ATLANTA – The “heartbeat” anti-abortion bill Gov. Brian Kemp pushed through the General Assembly this year will not take effect Jan. 1 as intended, blocked by a federal judge.

But more than a dozen less controversial measures Georgia lawmakers enacted during the 2019 legislative session will become law with the coming of the new year.

The state’s new business court will become operational, patients in need of certain medications will get an easier path to a prescription, Georgians saving for their children’s college tuition will get a more generous tax break and two judicial circuits will get additional judges.

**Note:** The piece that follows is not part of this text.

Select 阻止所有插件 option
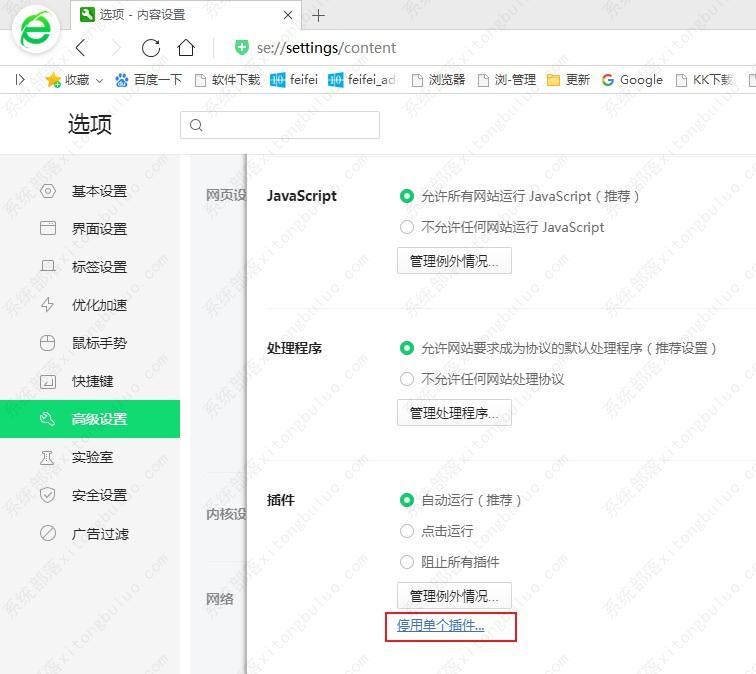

Here is a breakdown of some of the new laws taking effect Jan. 1:

  • Technically, House Bill 239 establishing a statewide business court in Georgia took effect last May, the day Kemp signed it into law. But the court doesn’t become operational until Jan 1. In August, members of the state House and Senate Judiciary committees confirmed the governor’s nominee to head the court, Walter F. Davis, a partner in the Atlanta office of Jones Day. The new court, aimed at expediting the handling of cases requiring expertise in business law, was created by a constitutional amendment Georgia voters ratified in November 2018.
  • Under House Bill 63, doctors can seek exceptions from insurance companies to “step therapy,” which requires patients to try certain preferred medications and wait for them to fail before they can receive a prescription for the medication they want. The law will apply to any health insurance plan that takes effect or is renewed on or after Jan. 1.
  • House Bill 266 doubles the state income tax deduction awarded through Georgia’s 529 Plan for college savings from $2,000 per year to $4,000 for single taxpayers and from $4,000 per year to $8,000 for married couples filing jointly. The legislation takes effect with the 2020 tax year.
  • Under House Bill 166, all genetic counselors in the state must be licensed, making Georgia the 28th state with such a requirement. The law is intended to provide consumers assurance that when they make an appointment with a genetic counselor, the clinician has been suitably trained  in genetics. Genetic counselors provide risk assessment, education and support to individuals or families at risk for or diagnosed with a variety of inherited disorders.
  • House Bill 478 creates stricter requirements for listing an offender on Georgia’s child abuse registry. Under the new law, abusers must be at least 18 at the time the abusive act was committed to be listed, up from the current 13. Abusers put on the list have a right to a hearing on whether their name should be removed, starting three years after being placed on the list.
  • House Bill 21 provides an additional Superior Court judge for the Gwinnett Judicial Circuit.
  • House Bill 28 provides an additional Superior Court judge for the Griffin Judicial Circuit.
  • Senate Bill 118 is aimed at leveling the playing field between health care provided through telemedicine and health services delivered  by other means. The law prohibits insurance companies from denying coverage of health care solely because it was provided through telemedicine rather than in-person consultation with a health-care provider.